L'apport d'une demande de brevet
Présentation des faits 1
Lors de la constitution d'une société anonyme, un apport en nature fut pris en compte dans le capital social. Cet apport consistait en une demande de brevet en contrepartie d'actions dont la valeur dépend de l'obtention du brevet. L'actionnaire qui réalisa cet apport s'était engagé à obtenir la licence nécessaire à l'exploitation de l'invention.
Conformément à la réglementation sur les apports en nature, un rapport d'un réviseur d'entreprises fut établi. Dans l'acte constitutif de la société, le notaire avait erronément indiqué que les apports avaient été entièrement libérés.
Quelque temps plus tard, Monsieur D. décida d'acquérir les parts de la société jusqu'à en obtenir le contrôle. Bien que le brevet fut obtenu, la licence ne fut pas accordée. Monsieur D. intenta une action judiciaire à l'encontre du réviseur d'entreprises et du notaire pour avoir commis des fautes dans la réalisation de leurs missions.
En première instance, le tribunal considéra que le réviseur n'avait commis aucune faute qui aurait induit en erreur Monsieur D. dans sa décision de prendre le contrôle de la société.
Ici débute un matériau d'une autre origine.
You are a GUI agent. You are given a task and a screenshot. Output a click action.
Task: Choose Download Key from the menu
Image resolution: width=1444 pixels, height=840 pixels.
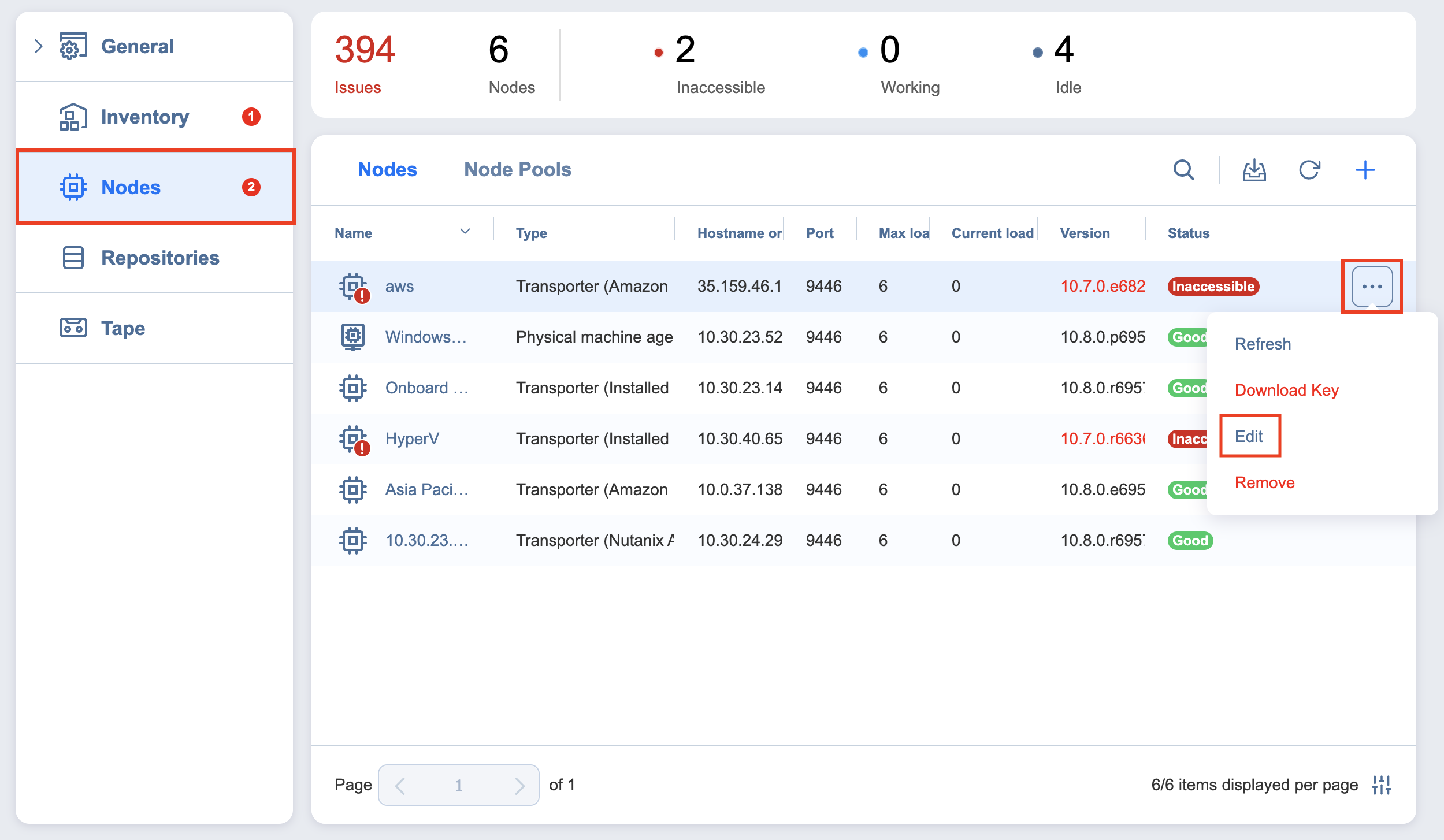(1286, 390)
Quant à l'erreur du notaire, elle n'était pas déterminante dans l'attitude de Monsieur D. Ce dernier interjeta appel de la décision.
Arrêt de la Cour d'appel
Dans son arrêt, la Cour constate que la faute du notaire n'est pas en relation causale avec le dommage invoqué par Monsieur D. ; car, la loi exigeant un rapport d'un réviseur d'entreprises en cas d'apport en nature, Monsieur D. aurait dû se référer à ce rapport. Ainsi, l'erreur commise par le notaire dans l'acte constitutif n'était pas de nature à l'induire en erreur.
Le dommage de Monsieur D. résulte en fait de sa propre faute. Même si avant sa prise de participation Monsieur D. a rencontré le comptable, l'avocat et les deux banquiers de la société, et s'il a consulté le bilan de celle-ci qui reprenait erronément à l'actif le brevet et la licence, il n'a pas pris toutes les précautions utiles en ne faisant pas procéder à un audit de la société.
En effet, la seule lecture de l'acte constitutif de la société n'est pas suffisant pour apprécier la prise de participation dans ladite société et, surtout, il n'a pas réclamé le rapport du réviseur d'entreprises, qui laissait apparaître clairement que le brevet n'était pas encore accordé et que l'actionnaire qui en fit l'apport s'était engagé à faire le nécessaire afin d'obtenir l'accord du licencié.
La Cour considère que sans sa propre faute, Monsieur D. n'aurait sans doute pas décidé de prendre le contrôle de la société. En conséquence, la Cour confirme le jugement attaqué en ce qu'il condamne Monsieur D. à payer 2.000 euros au réviseur pour appel téméraire et vexatoire.
Bon à savoir
Lorsqu'un apport en nature est réalisé lors de la constitution d'une société anonyme, certaines formalités doivent être accomplies. Outre le rapport spécial des fondateurs, un réviseur d'entreprises doit établir un rapport qui décrit en détail les biens apportés en nature et détermine le mode d'évaluation de ces biens. La contrepartie de cet apport doit également figurer dans ce rapport 2. L'exigence de l'intervention d'un réviseur s'explique par la protection que le législateur veut garantir aux tiers, particulièrement les créanciers sociaux, au niveau de l'évaluation du capital social 3.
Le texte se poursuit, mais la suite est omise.